* Exercise requirements
All of the records should be given again verbatim.

BEGIN

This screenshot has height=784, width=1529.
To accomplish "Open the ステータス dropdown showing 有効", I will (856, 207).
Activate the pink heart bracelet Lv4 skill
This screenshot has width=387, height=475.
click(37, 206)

END

* Response for this exercise
This screenshot has height=784, width=1529.
To accomplish "Open the ステータス dropdown showing 有効", I will (856, 207).
Activate the pink heart bracelet Lv4 skill
This screenshot has width=387, height=475.
click(37, 206)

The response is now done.